I once had a seller who was very, very upset later that they were selling their property. And I talked to them and I found out, really, they just wanted to have someone to talk to. They wanted to have the right to come out and visit the property. I told them, "Hey, come out and visit the property as much as you want. In fact, I'll tell you what. Let's go... Let's have lunch together on a regular basis out at the property, we'll go somewhere." Now, you know where that went. After a short while, I never heard about it again. They came by for lunch a couple of times, that was the end of it, because just as they waxed nostalgic suddenly and had that sudden remorse, it goes away.
A lot of times when we make choices in life, what happens is we make the choice and then we feel bad about it. And then it just evaporates, because none of us really like change, and that's what really everything ties to. When someone's owned something from a long period of time or if they self-manage the RV Park, they've been managing it a long time, changing their routine, it's shocking. It's striking. And after they make that commitment, 'cause they know it's the right thing to do, it still makes them unhappy. But unhappiness doesn't stick long-term, it's kind of temporary and they move on to new interests, new hobbies, new people.
Look at Dave Thomas, the founder of Wendy's, what did he do before Wendy's? Kentucky Fried Chicken, he was one of the most successful franchisees of Kentucky Fried Chicken.
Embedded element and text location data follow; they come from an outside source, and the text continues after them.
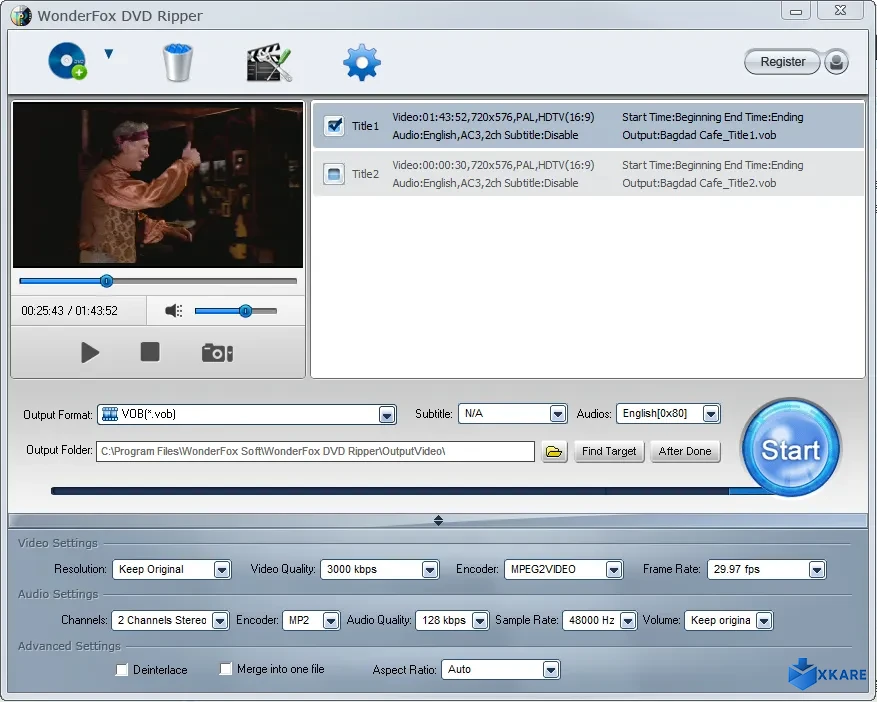
Task: Open the settings gear icon
Action: [x=361, y=61]
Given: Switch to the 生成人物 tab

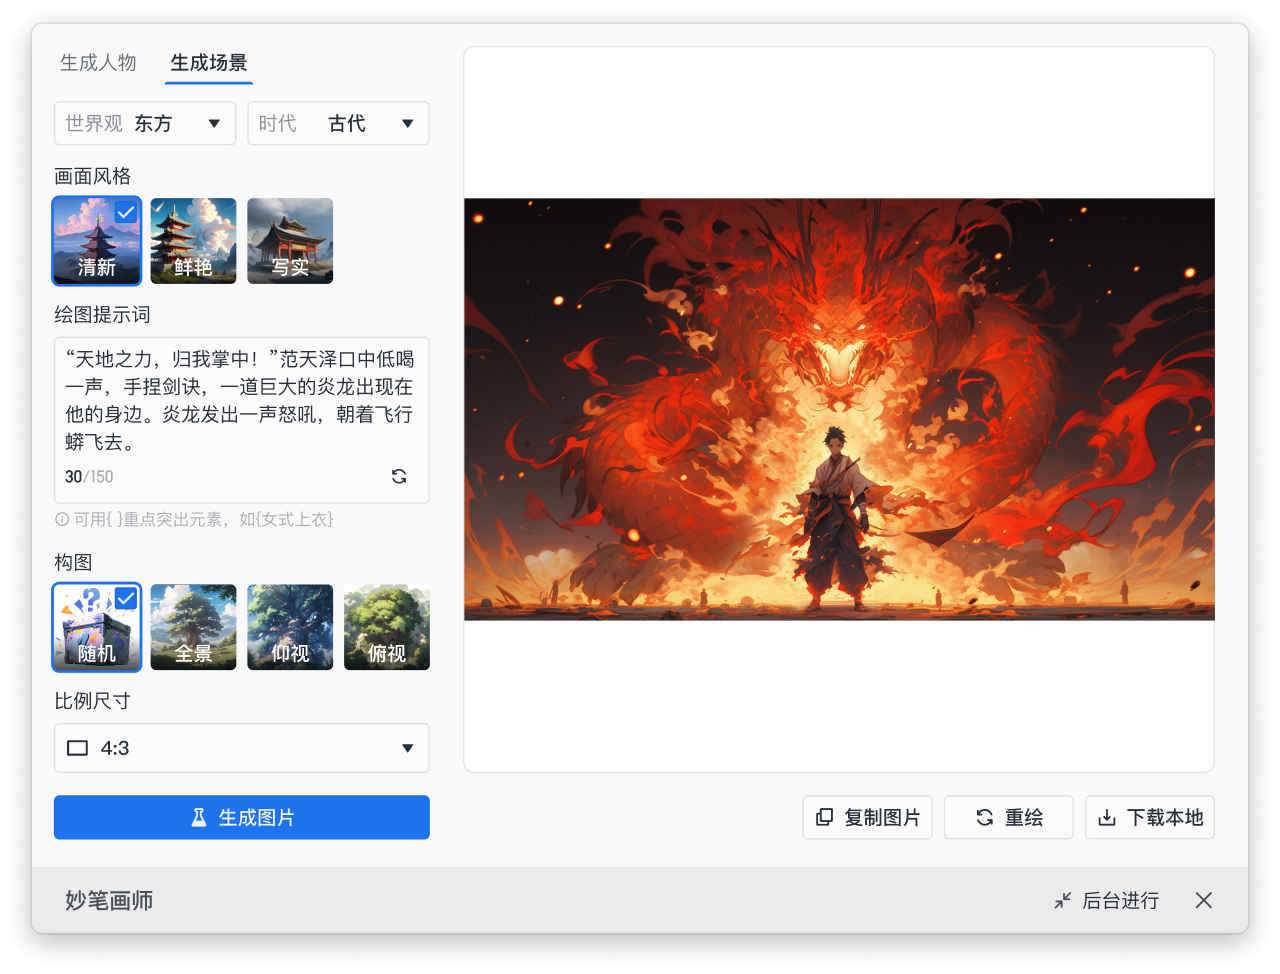Looking at the screenshot, I should 98,62.
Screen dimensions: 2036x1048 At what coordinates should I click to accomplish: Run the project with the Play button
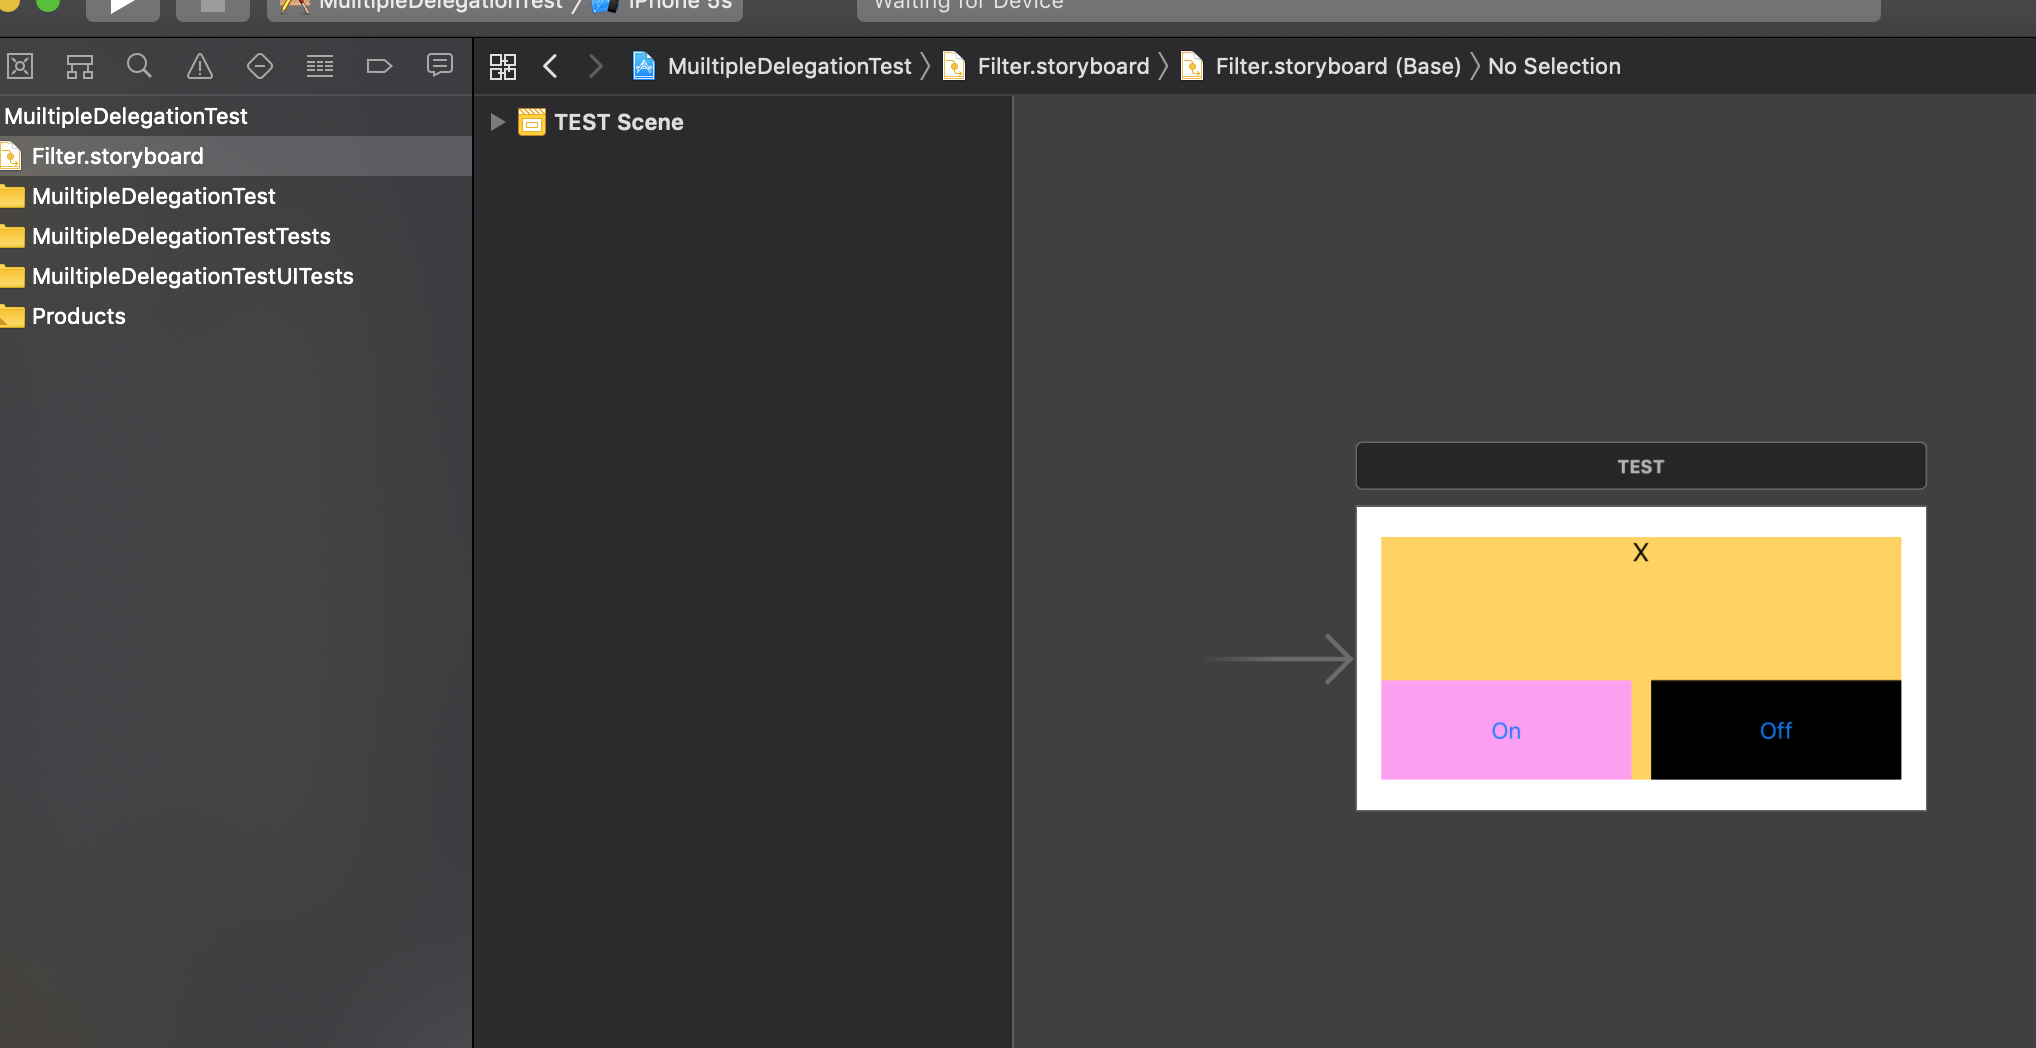click(x=122, y=6)
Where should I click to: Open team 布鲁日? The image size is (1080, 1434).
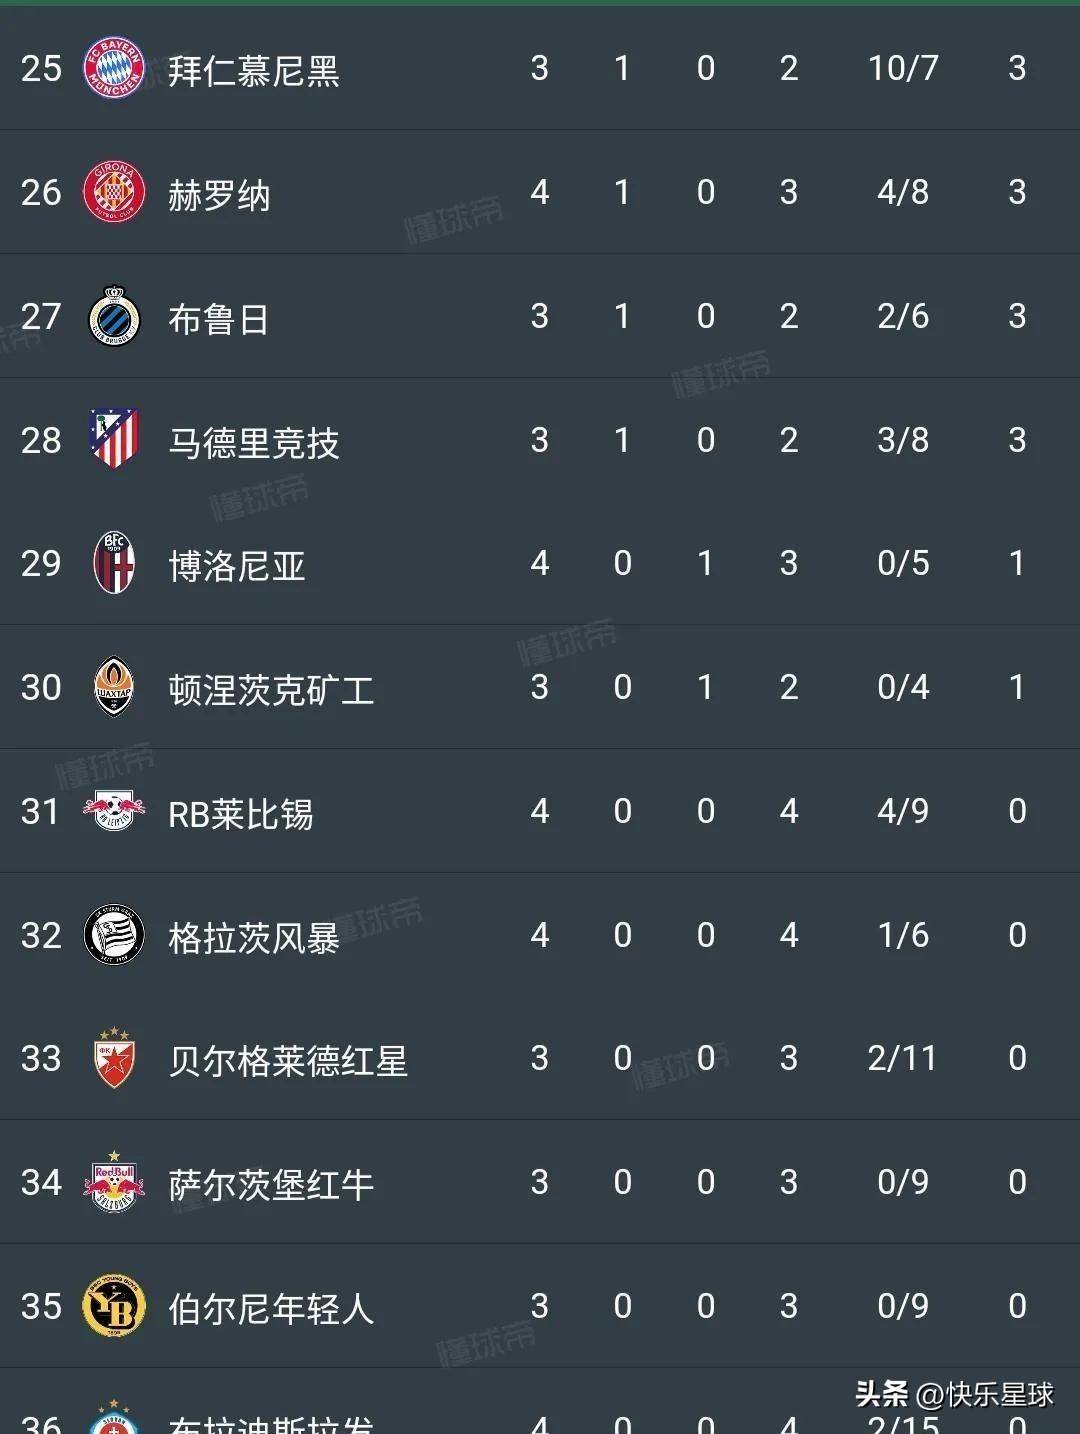coord(219,318)
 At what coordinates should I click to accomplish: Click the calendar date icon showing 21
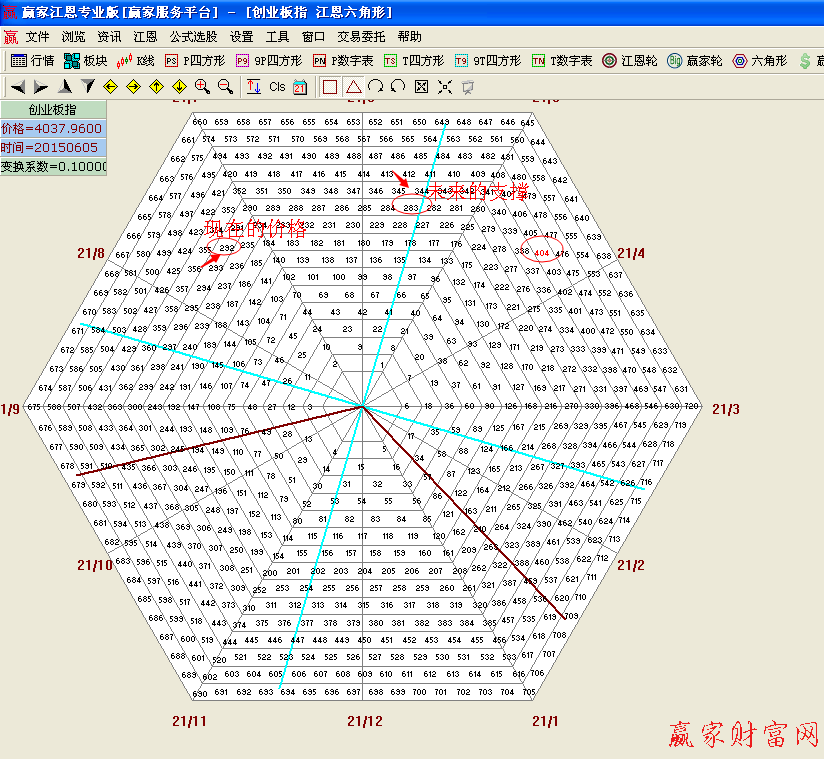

And then he sold the Kentucky Fried Chicken chain off, that he'd built, and he was very sad. He found himself at that point just playing golf all the time at a country club. Didn't feel like he had any meaning to his life at all. And then someone said to him, "Gosh, Dave, maybe you could try to figure out how to build a better fast food hamburger." And that's where Wendy's came from. That's who people are, they transition from one thing to the next, but there is that brief moment during the transition, where it makes them sad, makes them unhappy. They don't like the change, they don't like the uncertainty, but it doesn't mean you should cancel your deal over it.
So when the seller comes to you and says, "Hey, I'm sad. I'm lonely. I wanna cancel. I've got seller's remorse." Don't do it. Say, "Seller, we have a deal. I'm super enthusiastic about the deal. Let's talk more in depth of what the problem is." And often with bonding and just open discussion, you can help make them feel better about the transition, because letting people out of contracts is not going to get you anywhere as far as your RV Park ownership goal, and it's also just not the right thing. In fact, sometimes not dropping the contract is almost a form of tough love, because the person really does need to sell. And just because they have second thoughts later, scientifically, they knew when they signed the agreement, that it was, in fact, the right thing for them to do at that time. And you gotta hold them to that bigger, more macro item, which was correct and not let seller's remorse come in and poison that for both the seller and yourself. This is Frank Rolfe for the RV Park Mastery Podcast. Hope you enjoyed this. Talk to you again soon.